In animal models of ischemia, ALS, Parkinson’s disease, and Huntington’s disease, CoQ10 administration increased animal survival and functionality.3 Based on these results, a small number of clinical studies have been conducted involving patients with Parkinson’s disease or Huntington’s disease. A multicenter randomized controlled trial (RCT) enrolled 347 patients in the early stages of Huntington’s disease.8 Subjects were randomized to receive either CoQ10 (300 mg bid), remacemide (200 mg tid), both, or neither. Remacemide is an antagonist of a receptor whose activation is suspected to play a role in the development of Huntington’s disease. Patients’ total functional capacity was evaluated every 4-5 months for 30 months. None of the interventions produced a significant impact on functional capacity. CoQ10 did show a 13% slowing of functional decline beginning one year into the trial, but this was not statistically significant (P = 0.15).
An open-label pilot study was conducted with 10 patients with Parkinson’s disease.9 All patients were given 100 mg bid CoQ10 capsules. After three months, no changes were measured using the Unified Parkinson Disease Rating Scale (UPDRS). However, this study used a relatively low dose of CoQ10 and the significance of UPDRS scores not deteriorating could not be evaluated because no control group was used.
A multicenter RCT was conducted with 80 patients with early Parkinson’s disease who were not receiving concomitant medications.5 Subjects were randomly assigned to receive placebo or CoQ10 at dosages of 300, 600, or 1200 mg/d. All medications were prepared in capsules containing 300 IU vitamin E and taken four times daily. Subjects were evaluated using the UPDRS every four months for 16 months, or until they required levodopa treatment. All groups taking CoQ10 showed slowed deterioration compared to placebo, but the difference was statistically significant only for those taking 1200 mg/d (P = 0.04).
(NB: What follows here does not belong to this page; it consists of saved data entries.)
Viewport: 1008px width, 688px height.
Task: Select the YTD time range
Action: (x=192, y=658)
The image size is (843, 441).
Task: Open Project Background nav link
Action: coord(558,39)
Slower decline occurred in all three parts of UPDRS: cognitive function, motor skills, and daily activities. Biological analyses showed highly significant increases in serum CoQ10 levels that were dose-dependent (P < 0.001) and increased mitochondrial ETC activity (P = 0.04).
Adverse effects in the clinical trials were all mild, primarily GI disturbances. However, in one study of 15 patients with Parkinson’s disease given varying CoQ10 doses, two patients taking 800 mg/d had abnormal urinalyses.10 They had 3-5 hyaline casts per low power field and trace protein upon repeat urinalysis. These changes were transient and of unclear clinical significance, but the authors recommended prudent monitoring of renal function on higher CoQ10 doses.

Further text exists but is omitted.